WORK REQUEST A — In the text about dance at Princeton, rename "Wallace Dance Building" to "Wallace Arts Building" in the part that opens with the words containing "About Dance at" and closes with "100-seat convertible studio/theater.", and give that part again.
WORK REQUEST B —
Answer these questions from the text about dance at Princeton:
(i) How many students does the curricular dance program serve each year?
(ii) How many seats does the Hearst Dance Theater have?
(iii) How many student-run dance companies does Princeton support?

Dance

About Dance at Princeton

At Princeton, the Dance program’s depth, diversity, and flexibility nurture beginners and challenge pre-professionals. With over 20 dance courses offered per year, the curricular program serves more than 400 students annually, and a committed group of 10-20 students earn a minor in dance each year.

The Dance program is located in the Wallace Dance Building within the Lewis Arts complex, in close proximity to the Lewis Center’s Program in Theater & Music Theater and the Department of Music. Students have access to three spacious studios designed for dance and the Hearst Dance Theater, a 100-seat convertible studio/theater.

With an active student-led Performing Arts Council, Princeton also supports more than 15 student-run dance companies, and many dance students assume leadership roles and participate in these organizations.

The Program is open to students of all backgrounds and areas of training. We focus on movement, the body, and dance as primary sites of exploration and ways of knowing and experiencing other fields.

 

Dance Courses

Course offerings in the Program in Dance include:

  • Comparative approaches to training in modern and contemporary dance, hip-hop, ballet, diasporic African dance, and improvisational forms.
  • Repertory workshops expose students to significant works from the choreographic canon and emerging choreographers; interdisciplinary and collaborative courses centered on embodiment, pedagogy, and choreographic research.
  • A range of seminars in diverse topics in dance studies including “Moving Writing: Memoir and the Work of Dance”, “Are you for sale? Performance Making, Philanthropy and Ethics”, “FAT: The F-Word and the Public Body”, and “Special Topics in Dance History, Criticism, and Aesthetics: Mobilizing Bodies/Dancing the State.”

MATERIAL SUPPLIED —
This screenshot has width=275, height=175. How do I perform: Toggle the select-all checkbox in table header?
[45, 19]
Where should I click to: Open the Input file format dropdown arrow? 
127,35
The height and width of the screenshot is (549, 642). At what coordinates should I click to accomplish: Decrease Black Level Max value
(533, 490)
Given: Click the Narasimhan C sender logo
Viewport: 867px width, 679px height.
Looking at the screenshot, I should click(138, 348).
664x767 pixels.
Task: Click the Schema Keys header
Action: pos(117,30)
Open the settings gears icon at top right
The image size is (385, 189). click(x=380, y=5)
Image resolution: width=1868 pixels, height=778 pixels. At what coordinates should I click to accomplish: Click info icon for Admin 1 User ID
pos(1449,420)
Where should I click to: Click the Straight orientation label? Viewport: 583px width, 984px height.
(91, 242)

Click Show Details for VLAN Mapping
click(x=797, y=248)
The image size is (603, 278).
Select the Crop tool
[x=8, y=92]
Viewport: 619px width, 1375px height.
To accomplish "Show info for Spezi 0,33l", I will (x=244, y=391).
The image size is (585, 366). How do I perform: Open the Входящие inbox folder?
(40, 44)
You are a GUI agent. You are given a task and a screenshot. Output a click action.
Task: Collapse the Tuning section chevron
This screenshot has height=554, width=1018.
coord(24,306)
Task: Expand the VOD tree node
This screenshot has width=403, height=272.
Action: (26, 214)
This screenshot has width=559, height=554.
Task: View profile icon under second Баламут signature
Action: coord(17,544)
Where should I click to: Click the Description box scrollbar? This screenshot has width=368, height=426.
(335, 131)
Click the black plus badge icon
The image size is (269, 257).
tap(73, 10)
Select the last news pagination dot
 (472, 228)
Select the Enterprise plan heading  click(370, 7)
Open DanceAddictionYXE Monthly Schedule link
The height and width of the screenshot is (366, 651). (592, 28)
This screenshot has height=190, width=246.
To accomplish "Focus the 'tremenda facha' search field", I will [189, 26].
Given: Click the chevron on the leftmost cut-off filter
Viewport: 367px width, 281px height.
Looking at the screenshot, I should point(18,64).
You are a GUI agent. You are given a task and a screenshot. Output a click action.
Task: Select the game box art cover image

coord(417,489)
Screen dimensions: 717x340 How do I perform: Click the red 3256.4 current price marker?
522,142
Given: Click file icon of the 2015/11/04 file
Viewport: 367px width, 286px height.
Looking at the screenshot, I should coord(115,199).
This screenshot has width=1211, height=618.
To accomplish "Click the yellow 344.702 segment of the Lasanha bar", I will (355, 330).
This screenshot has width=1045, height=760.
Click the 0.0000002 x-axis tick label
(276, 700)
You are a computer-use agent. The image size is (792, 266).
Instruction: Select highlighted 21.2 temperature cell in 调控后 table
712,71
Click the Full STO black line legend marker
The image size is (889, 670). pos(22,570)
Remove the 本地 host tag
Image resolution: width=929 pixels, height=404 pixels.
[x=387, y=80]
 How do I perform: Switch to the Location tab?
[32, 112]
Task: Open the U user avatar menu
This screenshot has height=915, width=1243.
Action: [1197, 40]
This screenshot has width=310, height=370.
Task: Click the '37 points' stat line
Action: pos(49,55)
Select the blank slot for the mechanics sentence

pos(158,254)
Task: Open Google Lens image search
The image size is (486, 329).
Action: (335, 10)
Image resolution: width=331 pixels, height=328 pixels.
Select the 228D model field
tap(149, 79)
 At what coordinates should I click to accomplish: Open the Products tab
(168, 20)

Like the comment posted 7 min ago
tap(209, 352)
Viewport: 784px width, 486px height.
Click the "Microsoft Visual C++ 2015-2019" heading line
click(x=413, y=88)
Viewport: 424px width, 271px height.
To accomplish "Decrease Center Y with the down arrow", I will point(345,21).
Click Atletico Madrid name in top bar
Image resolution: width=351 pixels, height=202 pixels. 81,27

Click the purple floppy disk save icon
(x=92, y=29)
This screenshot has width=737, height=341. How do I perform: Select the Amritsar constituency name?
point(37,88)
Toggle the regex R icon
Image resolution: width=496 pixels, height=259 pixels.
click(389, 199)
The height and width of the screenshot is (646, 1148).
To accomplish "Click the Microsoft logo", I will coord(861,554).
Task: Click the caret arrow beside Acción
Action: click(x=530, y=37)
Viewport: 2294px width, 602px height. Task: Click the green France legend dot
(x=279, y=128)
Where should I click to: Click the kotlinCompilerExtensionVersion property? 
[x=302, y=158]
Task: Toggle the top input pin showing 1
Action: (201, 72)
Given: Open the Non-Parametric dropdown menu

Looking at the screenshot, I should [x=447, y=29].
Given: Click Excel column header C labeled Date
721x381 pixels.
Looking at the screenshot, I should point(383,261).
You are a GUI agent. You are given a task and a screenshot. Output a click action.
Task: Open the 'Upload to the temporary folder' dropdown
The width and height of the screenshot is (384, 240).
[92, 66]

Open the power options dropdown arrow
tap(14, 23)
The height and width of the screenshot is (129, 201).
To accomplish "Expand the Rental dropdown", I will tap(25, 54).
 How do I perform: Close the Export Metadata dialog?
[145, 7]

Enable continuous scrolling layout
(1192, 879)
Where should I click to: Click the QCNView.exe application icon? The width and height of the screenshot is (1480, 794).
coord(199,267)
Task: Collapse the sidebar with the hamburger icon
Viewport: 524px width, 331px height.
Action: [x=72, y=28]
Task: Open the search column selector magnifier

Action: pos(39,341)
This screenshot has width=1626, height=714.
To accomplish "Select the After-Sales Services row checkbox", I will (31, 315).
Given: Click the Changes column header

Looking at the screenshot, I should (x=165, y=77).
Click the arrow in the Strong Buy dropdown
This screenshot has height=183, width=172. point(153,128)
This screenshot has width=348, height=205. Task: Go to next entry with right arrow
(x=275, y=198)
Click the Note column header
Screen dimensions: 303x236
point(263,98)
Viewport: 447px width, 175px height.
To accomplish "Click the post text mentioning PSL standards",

TASK OUTPUT A —
About Dance at Princeton

At Princeton, the Dance program’s depth, diversity, and flexibility nurture beginners and challenge pre-professionals. With over 20 dance courses offered per year, the curricular program serves more than 400 students annually, and a committed group of 10-20 students earn a minor in dance each year.

The Dance program is located in the Wallace Arts Building within the Lewis Arts complex, in close proximity to the Lewis Center’s Program in Theater & Music Theater and the Department of Music. Students have access to three spacious studios designed for dance and the Hearst Dance Theater, a 100-seat convertible studio/theater.

TASK OUTPUT B —
(i) More than 400 students.
(ii) 100 seats.
(iii) More than 15.